## Document passage
— Start —
What does the inequality pz + conjugate(pz) + c < 0 represent if |p|^2 >c ?

Homework Equations



p is a constant and a member of the set of complex numbers. c is a constant and a member of the set of real numbers.

The Attempt at a Solution



First, for the EQUALITY pz + conjugate(pz) + c = 0, where p = a+ib, z = x+iy :

pz + conjugate(pz) + c = 0 => (a+ib)(x+iy) + conjugate((a+ib)(x+iy)) + c = 0 => ax + iay + ibx - by + ax - iay -ixb -by + c = 0 => y=((a/b)*x)+ c/(2*b).

So, the inequality is y> ((a/b)*x)+ c/(2*b).

MY QUESTION IS: WHAT IS THE IMPORTANCE OF --> |p|^2 >c WHEN SHOWING THE INEQUALITY --> pz + conjugate(pz) + c < 0.
— End —
## Challenge a
Transcribe the passage of the complex-inequality post that begins at the words "Homework Equations" and stops after "0 => y=((a/b)*x)+ c/(2*b).".
The records below this point have no connection to the complex-inequality post.

## Given entries
— Start —
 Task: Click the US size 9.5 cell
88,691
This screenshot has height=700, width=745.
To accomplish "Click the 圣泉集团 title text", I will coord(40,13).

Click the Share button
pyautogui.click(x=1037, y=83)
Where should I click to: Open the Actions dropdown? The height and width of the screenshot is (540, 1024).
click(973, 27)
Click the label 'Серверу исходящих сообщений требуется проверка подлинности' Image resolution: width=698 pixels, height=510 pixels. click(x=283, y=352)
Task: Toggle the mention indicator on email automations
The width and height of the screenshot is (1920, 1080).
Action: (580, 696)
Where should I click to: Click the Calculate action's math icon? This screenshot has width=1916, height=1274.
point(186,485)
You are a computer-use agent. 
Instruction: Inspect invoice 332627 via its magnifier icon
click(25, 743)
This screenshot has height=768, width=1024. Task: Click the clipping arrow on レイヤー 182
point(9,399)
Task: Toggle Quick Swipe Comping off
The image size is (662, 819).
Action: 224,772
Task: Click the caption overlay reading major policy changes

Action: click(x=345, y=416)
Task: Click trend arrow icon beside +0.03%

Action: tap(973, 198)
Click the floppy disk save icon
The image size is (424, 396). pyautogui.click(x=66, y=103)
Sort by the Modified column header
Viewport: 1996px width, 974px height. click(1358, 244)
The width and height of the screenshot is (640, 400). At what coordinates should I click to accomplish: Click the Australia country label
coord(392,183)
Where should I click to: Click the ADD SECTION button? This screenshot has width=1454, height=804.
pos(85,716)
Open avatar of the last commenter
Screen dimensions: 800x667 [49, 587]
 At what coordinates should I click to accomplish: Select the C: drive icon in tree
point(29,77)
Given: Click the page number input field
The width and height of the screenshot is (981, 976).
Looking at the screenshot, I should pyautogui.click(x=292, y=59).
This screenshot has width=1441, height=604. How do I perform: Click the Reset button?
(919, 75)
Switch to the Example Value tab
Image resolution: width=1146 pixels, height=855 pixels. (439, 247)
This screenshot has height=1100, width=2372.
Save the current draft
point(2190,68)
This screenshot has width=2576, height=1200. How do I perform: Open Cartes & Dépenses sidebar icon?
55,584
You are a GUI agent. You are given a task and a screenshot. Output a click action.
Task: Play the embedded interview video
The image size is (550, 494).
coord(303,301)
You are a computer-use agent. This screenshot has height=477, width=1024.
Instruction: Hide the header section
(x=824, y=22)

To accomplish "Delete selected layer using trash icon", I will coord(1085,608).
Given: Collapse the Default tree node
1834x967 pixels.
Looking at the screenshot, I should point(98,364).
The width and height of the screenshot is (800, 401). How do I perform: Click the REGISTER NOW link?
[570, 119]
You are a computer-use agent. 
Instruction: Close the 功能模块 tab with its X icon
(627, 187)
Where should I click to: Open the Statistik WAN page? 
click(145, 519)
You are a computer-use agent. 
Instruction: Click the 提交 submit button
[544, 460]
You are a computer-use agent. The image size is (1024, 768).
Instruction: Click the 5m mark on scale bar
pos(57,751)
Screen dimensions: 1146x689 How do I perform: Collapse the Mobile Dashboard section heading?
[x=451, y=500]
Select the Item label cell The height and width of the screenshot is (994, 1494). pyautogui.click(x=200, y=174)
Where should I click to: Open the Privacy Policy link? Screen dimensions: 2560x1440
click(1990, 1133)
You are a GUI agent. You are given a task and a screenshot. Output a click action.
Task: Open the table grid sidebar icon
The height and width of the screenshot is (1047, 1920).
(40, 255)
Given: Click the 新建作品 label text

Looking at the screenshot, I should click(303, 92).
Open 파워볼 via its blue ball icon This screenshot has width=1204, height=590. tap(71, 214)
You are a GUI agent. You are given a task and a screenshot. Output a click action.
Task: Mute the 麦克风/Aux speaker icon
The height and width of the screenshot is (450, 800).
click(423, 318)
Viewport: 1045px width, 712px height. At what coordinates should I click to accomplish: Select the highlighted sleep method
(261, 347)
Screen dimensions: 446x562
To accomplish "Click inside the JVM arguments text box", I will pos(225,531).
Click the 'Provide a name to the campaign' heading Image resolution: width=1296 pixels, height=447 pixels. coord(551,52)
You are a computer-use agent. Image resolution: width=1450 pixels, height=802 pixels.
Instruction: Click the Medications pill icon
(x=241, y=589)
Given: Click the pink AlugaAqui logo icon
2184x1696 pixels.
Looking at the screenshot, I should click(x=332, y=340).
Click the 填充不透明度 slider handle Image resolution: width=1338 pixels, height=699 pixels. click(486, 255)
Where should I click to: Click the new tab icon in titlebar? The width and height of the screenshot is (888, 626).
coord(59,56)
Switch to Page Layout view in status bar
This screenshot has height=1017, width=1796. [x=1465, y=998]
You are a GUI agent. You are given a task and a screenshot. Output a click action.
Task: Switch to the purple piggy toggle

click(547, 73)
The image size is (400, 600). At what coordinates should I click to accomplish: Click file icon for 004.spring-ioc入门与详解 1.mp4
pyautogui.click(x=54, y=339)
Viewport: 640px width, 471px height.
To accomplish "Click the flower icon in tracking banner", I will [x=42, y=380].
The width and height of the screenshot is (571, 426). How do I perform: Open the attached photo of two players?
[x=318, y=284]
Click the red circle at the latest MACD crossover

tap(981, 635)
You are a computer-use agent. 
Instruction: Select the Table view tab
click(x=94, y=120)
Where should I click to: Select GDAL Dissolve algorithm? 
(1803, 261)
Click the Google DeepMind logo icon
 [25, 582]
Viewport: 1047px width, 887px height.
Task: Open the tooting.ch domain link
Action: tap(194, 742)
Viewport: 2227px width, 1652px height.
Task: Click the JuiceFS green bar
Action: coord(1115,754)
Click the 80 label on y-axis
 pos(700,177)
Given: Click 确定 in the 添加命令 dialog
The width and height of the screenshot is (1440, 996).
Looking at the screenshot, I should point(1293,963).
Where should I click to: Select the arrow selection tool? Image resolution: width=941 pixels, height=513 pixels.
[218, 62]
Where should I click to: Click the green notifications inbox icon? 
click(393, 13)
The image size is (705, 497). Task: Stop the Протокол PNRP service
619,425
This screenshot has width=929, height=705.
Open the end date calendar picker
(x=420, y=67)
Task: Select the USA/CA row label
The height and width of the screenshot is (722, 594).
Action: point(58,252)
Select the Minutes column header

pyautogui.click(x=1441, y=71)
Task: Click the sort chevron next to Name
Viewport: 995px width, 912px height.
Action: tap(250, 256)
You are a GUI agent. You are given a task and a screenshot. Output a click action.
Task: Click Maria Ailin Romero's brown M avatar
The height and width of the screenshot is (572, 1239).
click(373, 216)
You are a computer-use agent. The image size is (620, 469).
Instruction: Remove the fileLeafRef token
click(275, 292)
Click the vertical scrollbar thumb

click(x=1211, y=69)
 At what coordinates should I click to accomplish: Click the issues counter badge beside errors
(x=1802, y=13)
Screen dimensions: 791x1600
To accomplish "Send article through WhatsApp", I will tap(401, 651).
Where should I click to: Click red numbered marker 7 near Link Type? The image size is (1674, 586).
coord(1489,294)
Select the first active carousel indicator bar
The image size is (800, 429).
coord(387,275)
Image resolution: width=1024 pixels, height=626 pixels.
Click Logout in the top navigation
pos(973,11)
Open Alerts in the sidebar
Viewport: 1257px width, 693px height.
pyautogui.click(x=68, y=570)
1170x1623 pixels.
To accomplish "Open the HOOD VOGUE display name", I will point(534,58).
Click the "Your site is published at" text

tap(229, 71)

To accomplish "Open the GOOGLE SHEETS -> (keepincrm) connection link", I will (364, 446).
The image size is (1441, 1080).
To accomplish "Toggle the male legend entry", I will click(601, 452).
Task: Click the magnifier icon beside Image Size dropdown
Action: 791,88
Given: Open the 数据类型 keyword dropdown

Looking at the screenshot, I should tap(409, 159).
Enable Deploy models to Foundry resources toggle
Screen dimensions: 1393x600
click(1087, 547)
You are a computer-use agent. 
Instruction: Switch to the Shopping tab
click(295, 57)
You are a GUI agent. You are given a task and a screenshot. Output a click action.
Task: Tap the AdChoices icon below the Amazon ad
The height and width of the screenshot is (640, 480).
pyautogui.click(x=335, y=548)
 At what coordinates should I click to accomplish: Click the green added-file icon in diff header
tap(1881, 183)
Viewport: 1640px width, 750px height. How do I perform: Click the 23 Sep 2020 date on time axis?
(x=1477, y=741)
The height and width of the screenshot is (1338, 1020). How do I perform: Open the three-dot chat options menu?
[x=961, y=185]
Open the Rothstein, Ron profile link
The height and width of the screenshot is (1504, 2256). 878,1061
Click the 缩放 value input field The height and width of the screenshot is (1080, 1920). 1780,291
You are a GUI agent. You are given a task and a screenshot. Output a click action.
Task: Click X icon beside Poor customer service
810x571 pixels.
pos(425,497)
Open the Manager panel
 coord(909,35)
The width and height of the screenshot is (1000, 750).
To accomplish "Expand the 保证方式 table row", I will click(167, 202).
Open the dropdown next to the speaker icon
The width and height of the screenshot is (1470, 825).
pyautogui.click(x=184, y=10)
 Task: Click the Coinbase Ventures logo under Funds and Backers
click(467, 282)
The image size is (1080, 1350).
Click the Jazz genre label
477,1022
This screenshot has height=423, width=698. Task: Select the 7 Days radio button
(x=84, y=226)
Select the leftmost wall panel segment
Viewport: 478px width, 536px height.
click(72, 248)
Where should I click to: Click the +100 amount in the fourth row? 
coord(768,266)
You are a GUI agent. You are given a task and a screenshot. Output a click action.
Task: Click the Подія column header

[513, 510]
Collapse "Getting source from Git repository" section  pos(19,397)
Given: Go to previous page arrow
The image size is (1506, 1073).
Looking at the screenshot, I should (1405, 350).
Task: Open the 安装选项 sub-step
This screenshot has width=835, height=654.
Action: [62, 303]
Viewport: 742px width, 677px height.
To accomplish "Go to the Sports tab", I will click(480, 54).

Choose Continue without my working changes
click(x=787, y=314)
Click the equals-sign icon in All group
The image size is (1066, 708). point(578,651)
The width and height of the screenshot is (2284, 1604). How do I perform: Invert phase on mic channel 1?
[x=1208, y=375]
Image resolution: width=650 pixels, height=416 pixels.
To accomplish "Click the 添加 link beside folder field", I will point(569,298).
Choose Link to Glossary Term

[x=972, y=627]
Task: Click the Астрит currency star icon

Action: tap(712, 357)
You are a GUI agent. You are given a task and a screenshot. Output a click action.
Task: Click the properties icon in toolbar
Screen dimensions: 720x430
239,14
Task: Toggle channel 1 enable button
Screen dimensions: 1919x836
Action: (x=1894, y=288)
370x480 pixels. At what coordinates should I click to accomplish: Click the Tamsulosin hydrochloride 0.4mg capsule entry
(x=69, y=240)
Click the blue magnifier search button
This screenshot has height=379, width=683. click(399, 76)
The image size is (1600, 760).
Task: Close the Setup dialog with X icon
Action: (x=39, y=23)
— End —
## Challenge b
Please restate word for word the lines of the records starting at the line that has "Screen dimensions: 1146x689" and stopping after the line that has "Select the Item".

## Final answer a
Homework Equations



p is a constant and a member of the set of complex numbers. c is a constant and a member of the set of real numbers.

The Attempt at a Solution



First, for the EQUALITY pz + conjugate(pz) + c = 0, where p = a+ib, z = x+iy :

pz + conjugate(pz) + c = 0 => (a+ib)(x+iy) + conjugate((a+ib)(x+iy)) + c = 0 => ax + iay + ibx - by + ax - iay -ixb -by + c = 0 => y=((a/b)*x)+ c/(2*b).

## Final answer b
Screen dimensions: 1146x689 How do I perform: Collapse the Mobile Dashboard section heading?
[x=451, y=500]
Select the Item label cell The height and width of the screenshot is (994, 1494). pyautogui.click(x=200, y=174)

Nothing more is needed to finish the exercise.